Goal of the exercise: The answer consists only of the lines from the beginning of the listing below to the line holding "Task: Open the Generate menu", inclusive, with every picture removed.

_ _ _ _ _ _ _

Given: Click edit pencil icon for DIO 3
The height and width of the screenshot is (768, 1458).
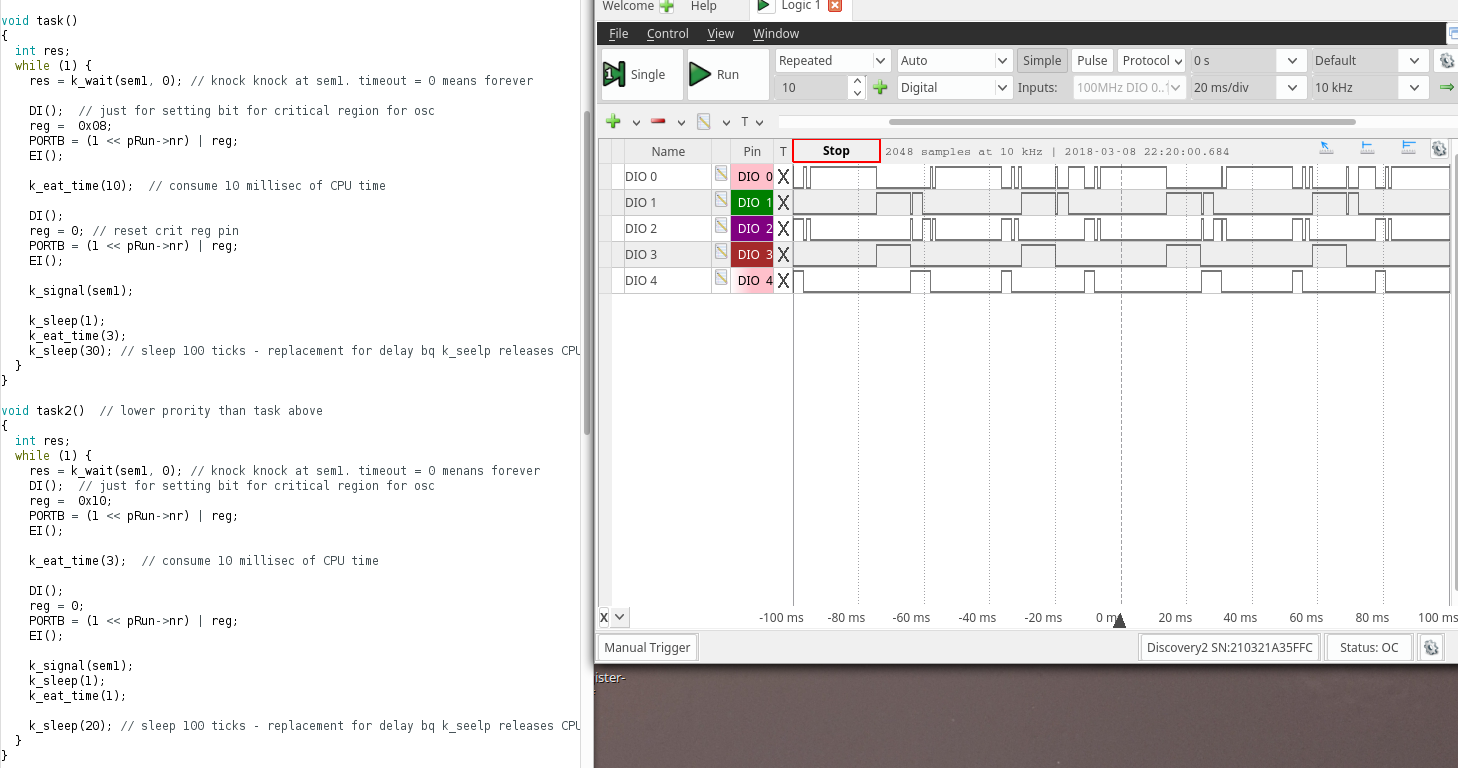Looking at the screenshot, I should [x=720, y=253].
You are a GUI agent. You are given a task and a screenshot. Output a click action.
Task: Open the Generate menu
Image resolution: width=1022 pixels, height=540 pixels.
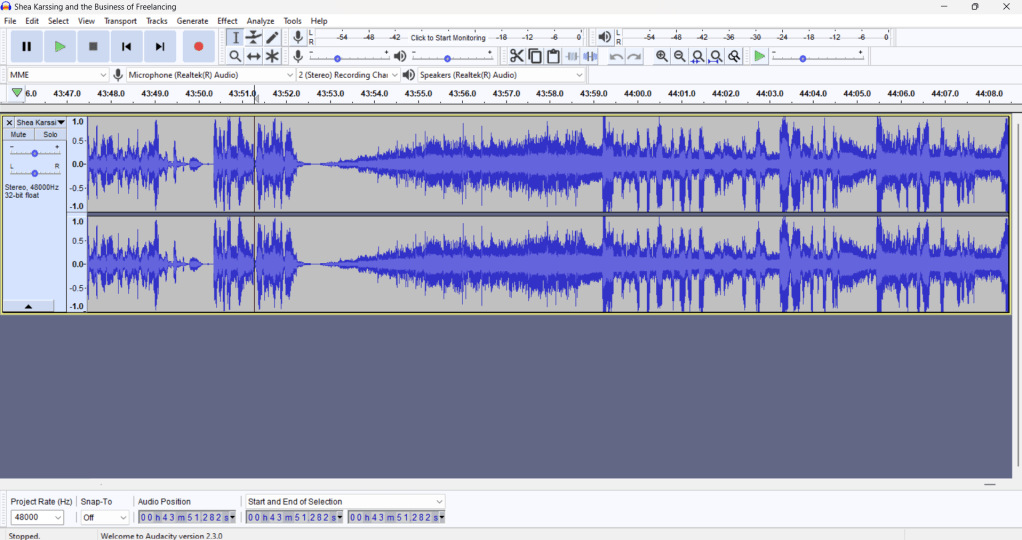[x=192, y=21]
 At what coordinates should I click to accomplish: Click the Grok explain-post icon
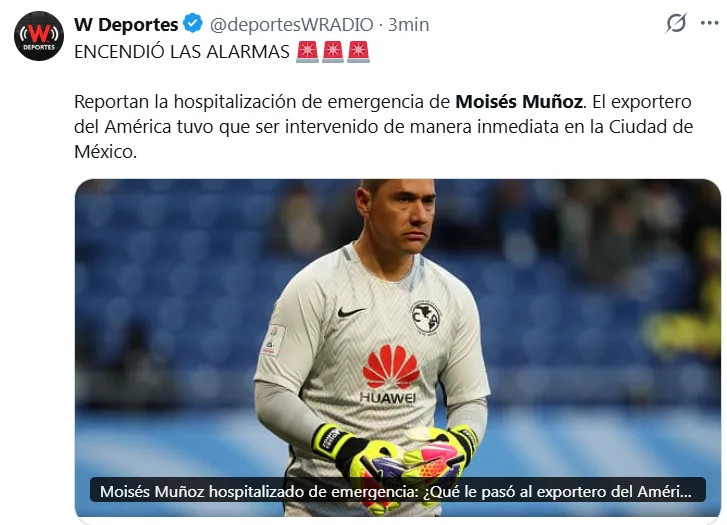(x=676, y=23)
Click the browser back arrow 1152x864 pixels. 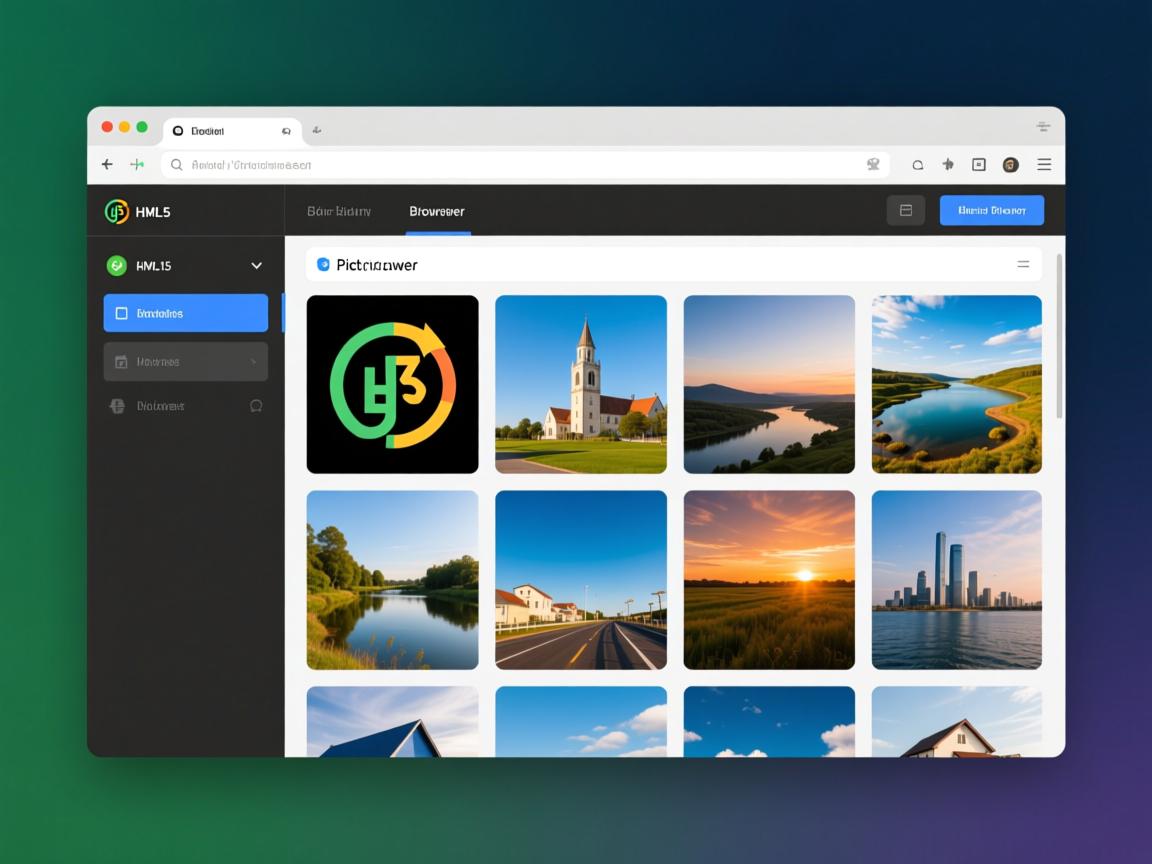click(x=107, y=164)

_ _ _ _ _ _ _

Response below:
Given: Click edit pencil icon for DIO 3
The height and width of the screenshot is (768, 1458).
Looking at the screenshot, I should [x=720, y=253].
You are a GUI agent. You are given a task and a screenshot. Output a click action.
Task: Open the Generate menu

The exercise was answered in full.